Beginning with the line that contains "Given: Click Tampa" in the material below, print each line exactly until the line that contains "This screenshot has height=447, width=806." has been printed, then stop.

○ ○ ○ ○

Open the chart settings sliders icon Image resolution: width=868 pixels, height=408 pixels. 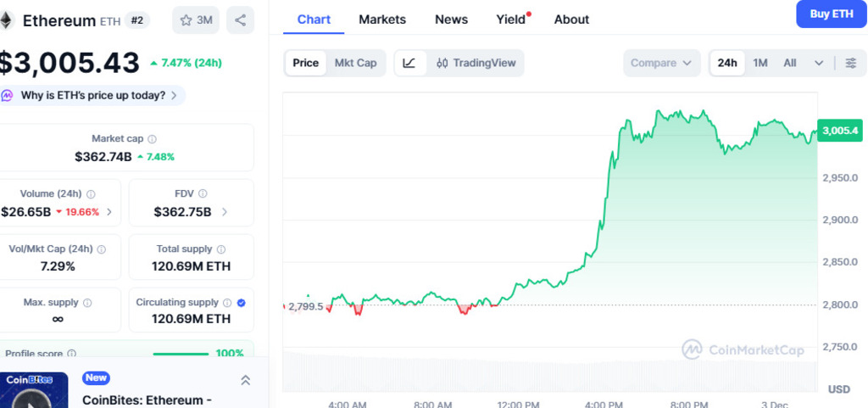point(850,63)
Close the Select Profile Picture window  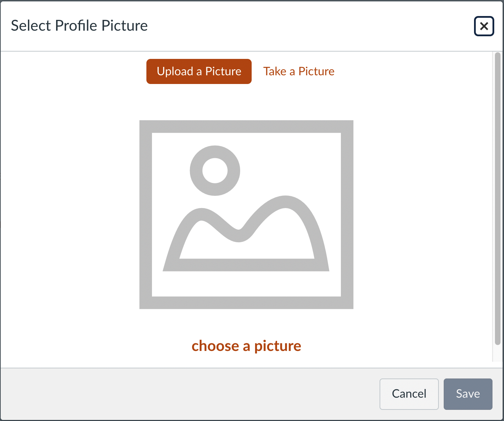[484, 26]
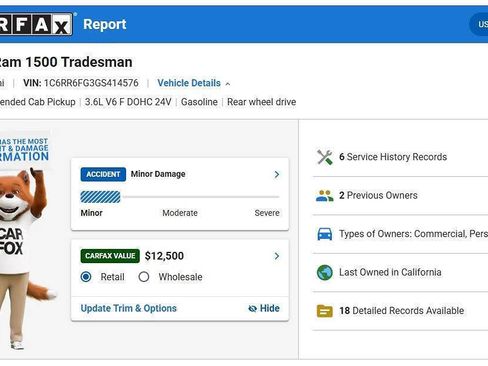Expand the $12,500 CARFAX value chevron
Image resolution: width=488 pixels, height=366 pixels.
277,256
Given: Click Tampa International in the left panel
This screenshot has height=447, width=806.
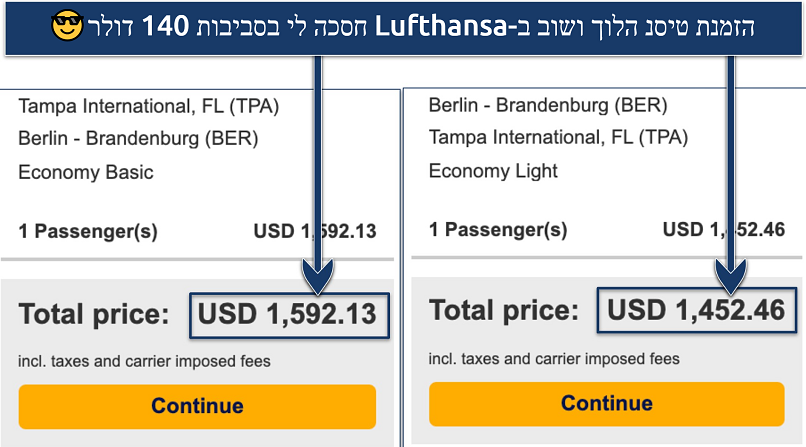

○ ○ ○ ○

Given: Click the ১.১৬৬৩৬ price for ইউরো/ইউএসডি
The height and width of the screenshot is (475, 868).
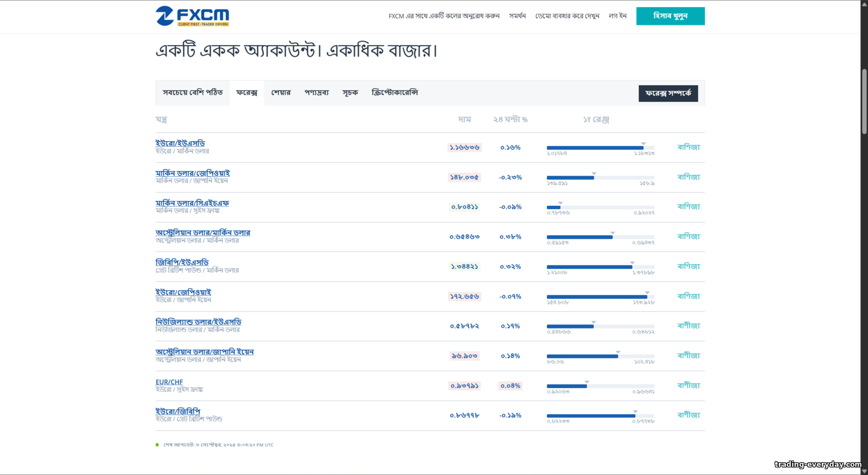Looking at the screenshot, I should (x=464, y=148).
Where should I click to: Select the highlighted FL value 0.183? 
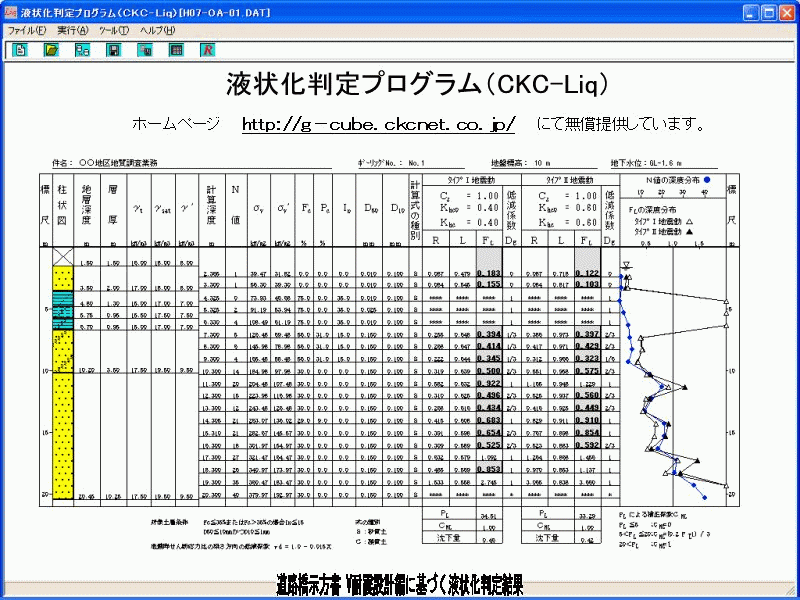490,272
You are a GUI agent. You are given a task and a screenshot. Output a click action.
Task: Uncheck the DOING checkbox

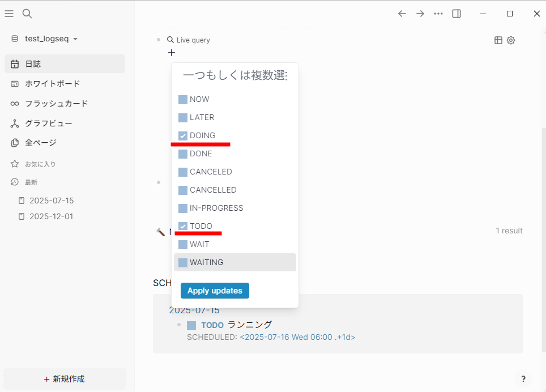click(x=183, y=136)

○ ○ ○ ○

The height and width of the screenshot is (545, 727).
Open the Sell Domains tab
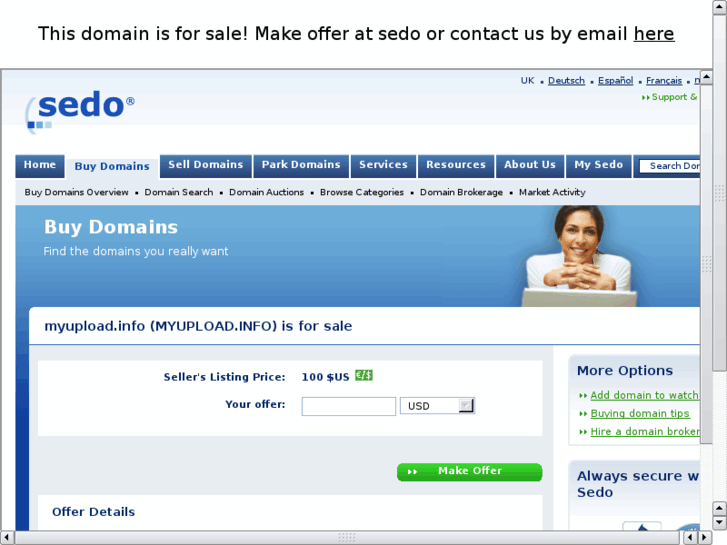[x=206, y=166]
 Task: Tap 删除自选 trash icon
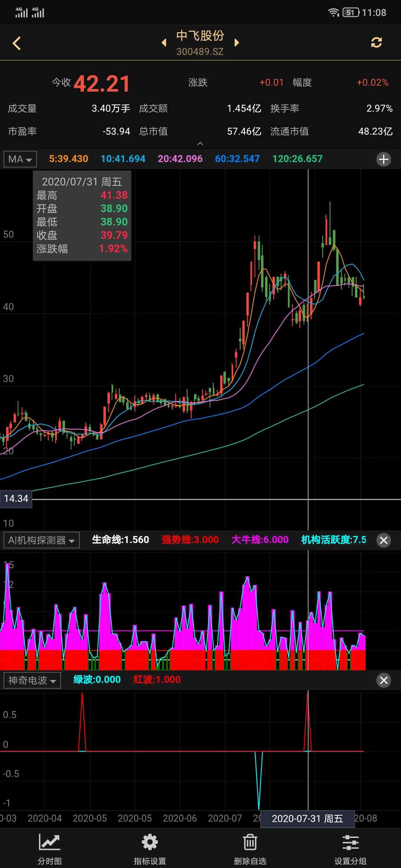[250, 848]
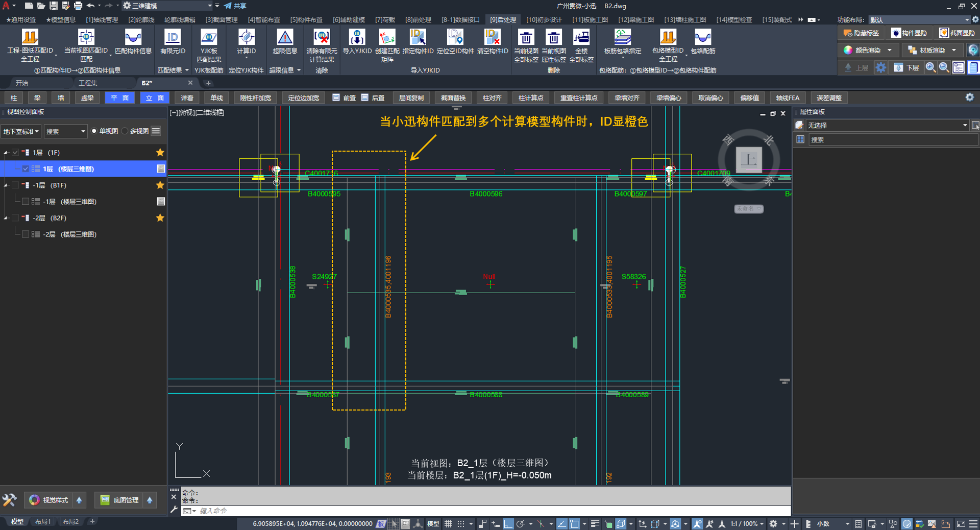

○ ○ ○ ○

> _Solution to the exercise_:
Given: Click Tampa International in the left panel
This screenshot has height=447, width=806.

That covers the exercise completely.